### RAW DATA
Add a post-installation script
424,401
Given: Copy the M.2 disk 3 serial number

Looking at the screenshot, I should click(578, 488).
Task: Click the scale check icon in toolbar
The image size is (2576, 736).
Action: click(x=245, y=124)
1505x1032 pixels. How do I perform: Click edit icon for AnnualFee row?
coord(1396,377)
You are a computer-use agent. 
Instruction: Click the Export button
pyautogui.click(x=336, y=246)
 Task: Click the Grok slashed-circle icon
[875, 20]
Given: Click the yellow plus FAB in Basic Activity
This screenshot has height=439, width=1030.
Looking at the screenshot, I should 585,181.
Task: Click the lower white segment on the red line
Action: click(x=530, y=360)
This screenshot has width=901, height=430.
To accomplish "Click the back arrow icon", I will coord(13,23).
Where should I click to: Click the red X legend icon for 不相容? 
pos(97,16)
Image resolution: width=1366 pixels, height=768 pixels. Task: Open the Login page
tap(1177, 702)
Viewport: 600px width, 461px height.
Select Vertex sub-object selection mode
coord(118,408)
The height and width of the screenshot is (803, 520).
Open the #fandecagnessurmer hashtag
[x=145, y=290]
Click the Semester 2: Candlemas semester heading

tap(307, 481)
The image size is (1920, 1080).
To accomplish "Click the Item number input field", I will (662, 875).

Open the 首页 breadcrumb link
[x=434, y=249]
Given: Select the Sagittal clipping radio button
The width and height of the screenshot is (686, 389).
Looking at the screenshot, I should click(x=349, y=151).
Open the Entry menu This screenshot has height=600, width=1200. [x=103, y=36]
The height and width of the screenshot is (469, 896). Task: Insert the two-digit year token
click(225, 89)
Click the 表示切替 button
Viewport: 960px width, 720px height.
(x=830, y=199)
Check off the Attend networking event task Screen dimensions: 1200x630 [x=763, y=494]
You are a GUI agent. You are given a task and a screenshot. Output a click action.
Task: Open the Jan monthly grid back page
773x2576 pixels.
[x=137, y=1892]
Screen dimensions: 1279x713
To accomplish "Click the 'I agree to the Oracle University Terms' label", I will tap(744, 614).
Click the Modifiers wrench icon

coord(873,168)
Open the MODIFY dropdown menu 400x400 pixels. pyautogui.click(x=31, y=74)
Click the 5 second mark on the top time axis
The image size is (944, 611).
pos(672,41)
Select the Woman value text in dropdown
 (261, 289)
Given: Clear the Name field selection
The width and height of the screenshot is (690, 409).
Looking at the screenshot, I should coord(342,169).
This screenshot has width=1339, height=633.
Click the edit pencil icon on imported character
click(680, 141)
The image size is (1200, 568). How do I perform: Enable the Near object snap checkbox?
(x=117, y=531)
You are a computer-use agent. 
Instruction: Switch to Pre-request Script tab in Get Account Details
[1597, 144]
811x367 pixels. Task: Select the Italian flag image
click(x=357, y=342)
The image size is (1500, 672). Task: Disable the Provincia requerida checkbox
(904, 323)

### YOUR ASSIGNMENT
Wherever the word "field" turns up in the material, copy the whole line.

### TASK RESULT
To accomplish "Click the Item number input field", I will (662, 875).
Given: Clear the Name field selection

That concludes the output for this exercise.